In a Harvard Business Study, Teaming at Disney Animation, Disney Animation staff found that the ideal number of team members ranged between two and six. Jonathan Giebel, Director of Systems at Walt Disney, described the value of a smaller number of meeting participants:

We noticed in the jump from six to seven participants the quality of the discussions dropped dramatically and often people would go silent. We saw that happen over and over and came up with the idea not to have more than six people in the room when we were having a working meeting.

Supportive Context
A supportive environment is another enabling contributor that enhances team effectiveness. Examples include a reward system which reinforces good performance, an information system that provides access to the data and information needed to perform the work, and an education system offering training and opening doors for professional improvement and promotion. These are just a few examples of systems that companies can leverage to show a concerted interest in the success of their employees. 

Growth Mindset
Skilled, driven, competitive, and diverse groups are already prone to innate challenges, but adding in a more recent ingredient of remoteness, and now you have a team especially vulnerable to the “us versus them” mentality. In the past, teams typically consisted of fairly homogeneous members who interacted face-to-face and shared similar environments, experiences, and mentalities. Increasingly, teams are now made up of individuals with wildly diverse backgrounds and cultures who approach projects and challenges within a framework unconsciously built from their own experience. For this reason, common goals should be understood, and outcomes pursued under the same influence of a growth mindset.

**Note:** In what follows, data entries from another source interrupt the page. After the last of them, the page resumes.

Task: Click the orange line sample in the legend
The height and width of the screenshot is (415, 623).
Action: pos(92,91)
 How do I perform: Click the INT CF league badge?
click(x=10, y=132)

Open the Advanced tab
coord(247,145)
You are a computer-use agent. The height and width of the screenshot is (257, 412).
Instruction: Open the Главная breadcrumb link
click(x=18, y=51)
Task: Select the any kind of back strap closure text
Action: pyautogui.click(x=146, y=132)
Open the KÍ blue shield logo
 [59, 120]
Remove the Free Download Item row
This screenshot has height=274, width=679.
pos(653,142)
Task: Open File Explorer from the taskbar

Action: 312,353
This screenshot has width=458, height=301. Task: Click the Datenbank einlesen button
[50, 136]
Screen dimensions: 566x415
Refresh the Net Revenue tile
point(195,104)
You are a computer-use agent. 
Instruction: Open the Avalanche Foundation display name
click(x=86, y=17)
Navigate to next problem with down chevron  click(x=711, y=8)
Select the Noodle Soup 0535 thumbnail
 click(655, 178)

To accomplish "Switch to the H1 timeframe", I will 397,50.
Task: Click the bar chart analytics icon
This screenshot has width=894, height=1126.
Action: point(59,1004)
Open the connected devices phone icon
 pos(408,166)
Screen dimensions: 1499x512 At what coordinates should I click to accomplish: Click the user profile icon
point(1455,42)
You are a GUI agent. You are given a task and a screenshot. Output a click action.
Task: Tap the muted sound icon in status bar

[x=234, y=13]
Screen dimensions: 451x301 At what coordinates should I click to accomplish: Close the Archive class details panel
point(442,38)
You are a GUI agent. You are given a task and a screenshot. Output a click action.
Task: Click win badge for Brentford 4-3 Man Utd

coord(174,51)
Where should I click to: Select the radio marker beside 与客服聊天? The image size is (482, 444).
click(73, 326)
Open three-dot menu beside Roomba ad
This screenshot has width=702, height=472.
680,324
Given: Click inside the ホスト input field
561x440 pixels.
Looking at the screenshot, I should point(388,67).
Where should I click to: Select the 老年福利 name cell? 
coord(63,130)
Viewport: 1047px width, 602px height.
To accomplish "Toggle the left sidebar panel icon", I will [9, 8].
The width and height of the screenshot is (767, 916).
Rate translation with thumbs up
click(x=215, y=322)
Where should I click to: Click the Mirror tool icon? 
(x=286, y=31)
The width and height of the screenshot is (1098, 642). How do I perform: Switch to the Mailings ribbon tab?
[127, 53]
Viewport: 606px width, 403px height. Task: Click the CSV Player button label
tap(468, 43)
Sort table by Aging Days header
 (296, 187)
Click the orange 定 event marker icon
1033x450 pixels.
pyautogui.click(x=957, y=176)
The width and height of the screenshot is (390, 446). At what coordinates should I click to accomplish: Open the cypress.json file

A shared growth mindset is the most influential enabling condition for a team. Mindset bridges the divide between wanting to be better and becoming better. It only comes from a desire that is cultivated daily. Why is this? Physiologically, our neural networks work in habitual ways. If we want to change our mindset, we must train our minds to process things differently. The key takeaway here is change. Change is never easy. It takes a lot of time, tremendous amounts of energy, and, of course, desire.

A growth mindset must be present in each of the team members, individually, before it can be attributed to the team as a collective unit. In his book, The Ultra Mindset, Travis Macy describes the distinguishing characteristics of these two mindsets. He attributes the growth mindset, which involves a constant effort to improve, to be the key ingredient to success.

Many of us fall into a “fixed mindset” (the opposite of the growth mindset) in one or more areas of life. In a fixed mindset, we constantly judge ourselves, compare ourselves to others, and see any challenge as a test of our fixed—or unchanging—abilities, intelligence, capability, speed, strength, skill, and so on. 

The growth mindset, on the other hand, recognizes that none of these functions are set in stone, and we can always get better. A given challenge or test—be it a 5K road race or an Ironman triathlon, the ACT or the MCATs, a job interview or parenthood—is no longer a determination of how “good” or “smart” or “talented” we are (and, according to the fixed mindset, always will be). It is merely a snapshot of how well we perform in a given task at a given time. In other words, just because you didn’t finish the triathlon the first time, just because you didn’t ace the test or get the job, doesn’t mean that you won’t perform well in the next challenge, or can’t get better through hard work and improving relative weaknesses.

Are you up for a personal challenge?
Give yourself 30 days in which you expect the best out of everything: the best parking place, the best customer service, the best quality in a product, and the best attitude from people. You may be surprised at what you find when you give your very best in every situation.